From 23dc98ea725c51d8d817cb974c35bfeca047752a Mon Sep 17 00:00:00 2001
From: Vishnu Ramadas <vramadas@outlook.com>
Date: Thu, 25 Jan 2024 13:24:57 -0600
Subject: [PATCH] mem-ruby: Add SQC cache invalidation support  to GPU VIPER

This commit adds support for cache invalidation in GPU VIPER protocol's
SQC cache. To support this, the commit also adds L1 cache invalidation
framework in the Sequencer such that the Sequencer sends out an
invalidation request for each line in the cache and declares completion
once all lines are evicted.

Change-Id: I2f52eacabb2412b16f467f994e985c378230f841
---
 src/mem/ruby/protocol/GPU_VIPER-SQC.sm   | 21 +++++-
 src/mem/ruby/protocol/RubySlicc_Types.sm |  3 +
 src/mem/ruby/system/Sequencer.cc         | 94 +++++++++++++++++++++++-
 src/mem/ruby/system/Sequencer.hh         |  8 ++
 4 files changed, 124 insertions(+), 2 deletions(-)

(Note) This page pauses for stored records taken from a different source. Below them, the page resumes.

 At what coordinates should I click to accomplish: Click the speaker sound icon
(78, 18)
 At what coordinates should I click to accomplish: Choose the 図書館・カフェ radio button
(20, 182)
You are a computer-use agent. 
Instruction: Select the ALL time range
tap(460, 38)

diff --git a/src/mem/ruby/protocol/GPU_VIPER-SQC.sm b/src/mem/ruby/protocol/GPU_VIPER-SQC.sm
index bdc5d73f20..3086aab77a 100644
--- a/src/mem/ruby/protocol/GPU_VIPER-SQC.sm
+++ b/src/mem/ruby/protocol/GPU_VIPER-SQC.sm
@@ -60,6 +60,7 @@ machine(MachineType:SQC, "GPU SQC (L1 I Cache)")
     // Mem sys initiated
     Repl,           desc="Replacing block from cache";
     Data,           desc="Received Data";
+    Evict,          desc="Evict cache line";
   }
 
   enumeration(RequestType, desc="To communicate stats from transitions to recordStats") {
@@ -67,6 +68,7 @@ machine(MachineType:SQC, "GPU SQC (L1 I Cache)")

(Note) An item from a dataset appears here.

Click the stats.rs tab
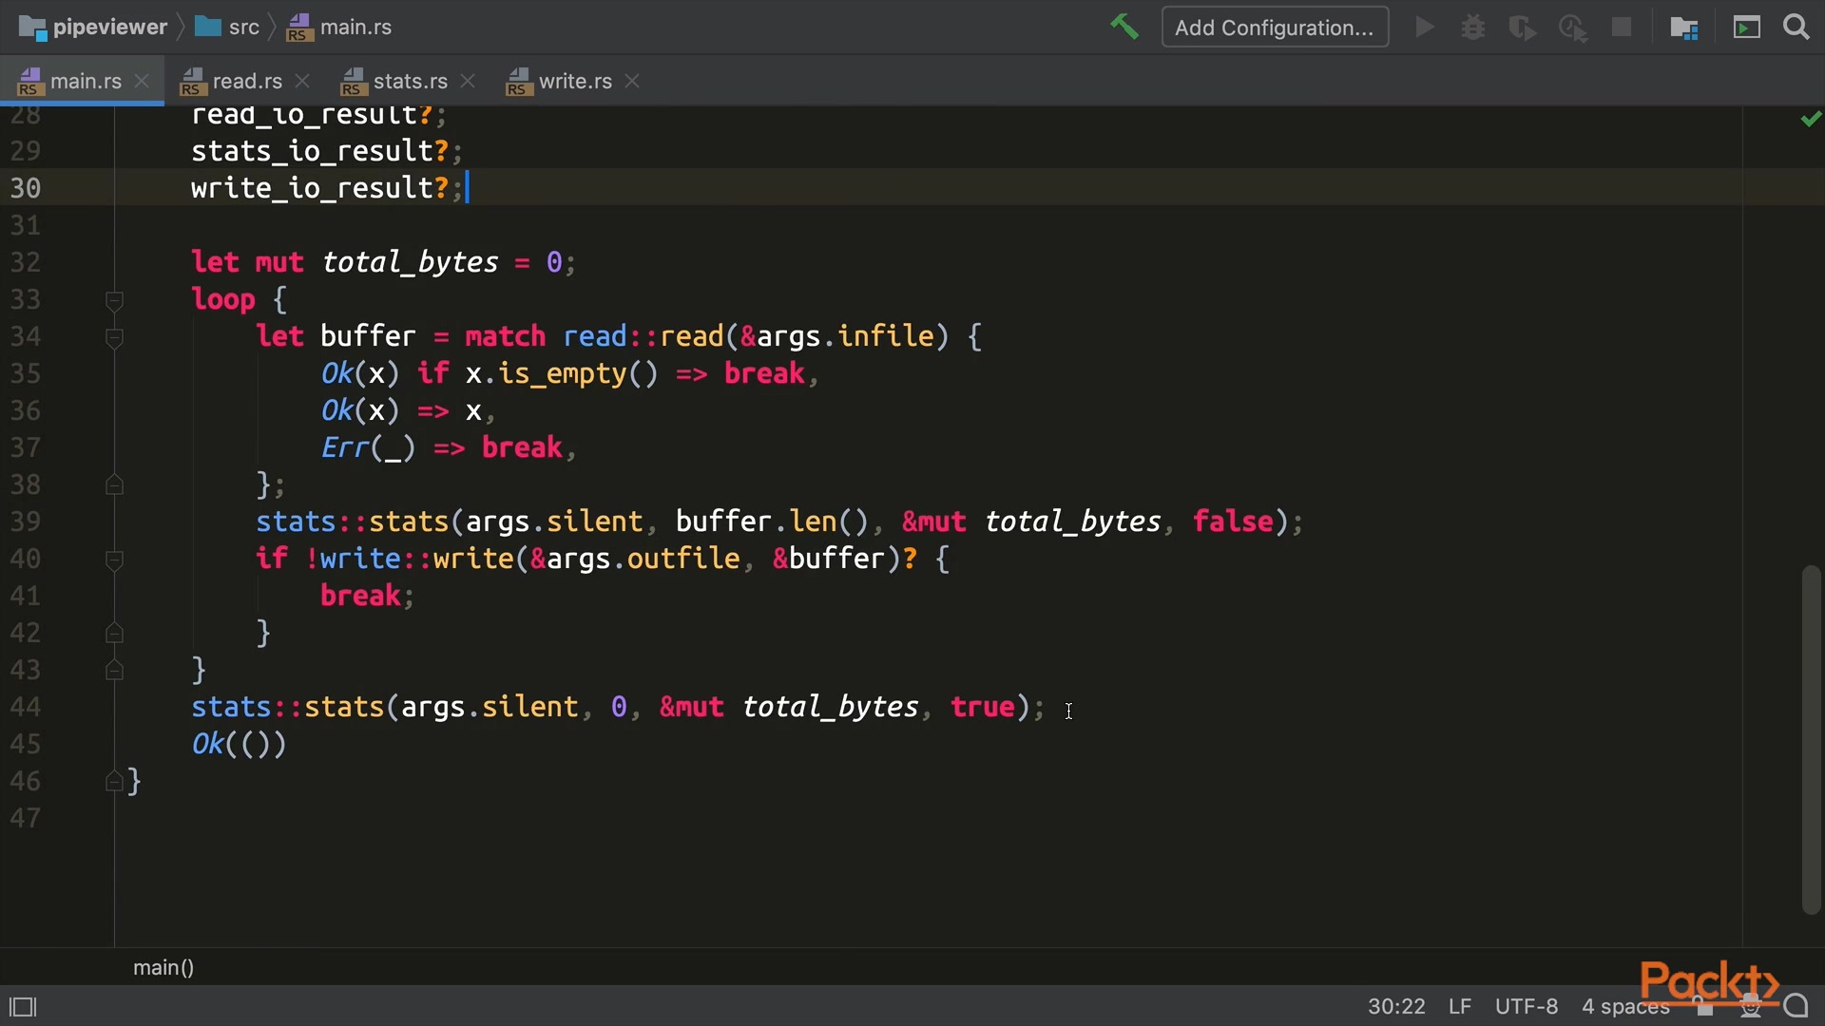The width and height of the screenshot is (1825, 1026). click(x=410, y=79)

     DataArrayWrite,   desc="Write the data array";
     TagArrayRead,     desc="Read the data array";
     TagArrayWrite,    desc="Write the data array";
+    TagArrayFlash,    desc="Flash clear the data array";
   }
 
 
@@ -242,7 +244,12 @@ machine(MachineType:SQC, "GPU SQC (L1 I Cache)")
       peek(mandatoryQueue_in, RubyRequest, block_on="LineAddress") {
         Entry cache_entry := getCacheEntry(in_msg.LineAddress);
         TBE tbe := TBEs.lookup(in_msg.LineAddress);
-        trigger(Event:Fetch, in_msg.LineAddress, cache_entry, tbe);
+        DPRINTF(RubySlicc, "%s\n", in_msg);
+        if (in_msg.Type == RubyRequestType:REPLACEMENT) {
+          trigger(Event:Evict, in_msg.LineAddress, cache_entry, tbe);
+        } else {
+          trigger(Event:Fetch, in_msg.LineAddress, cache_entry, tbe);
+        }
       }
     }
   }
@@ -313,6 +320,11 @@ machine(MachineType:SQC, "GPU SQC (L1 I Cache)")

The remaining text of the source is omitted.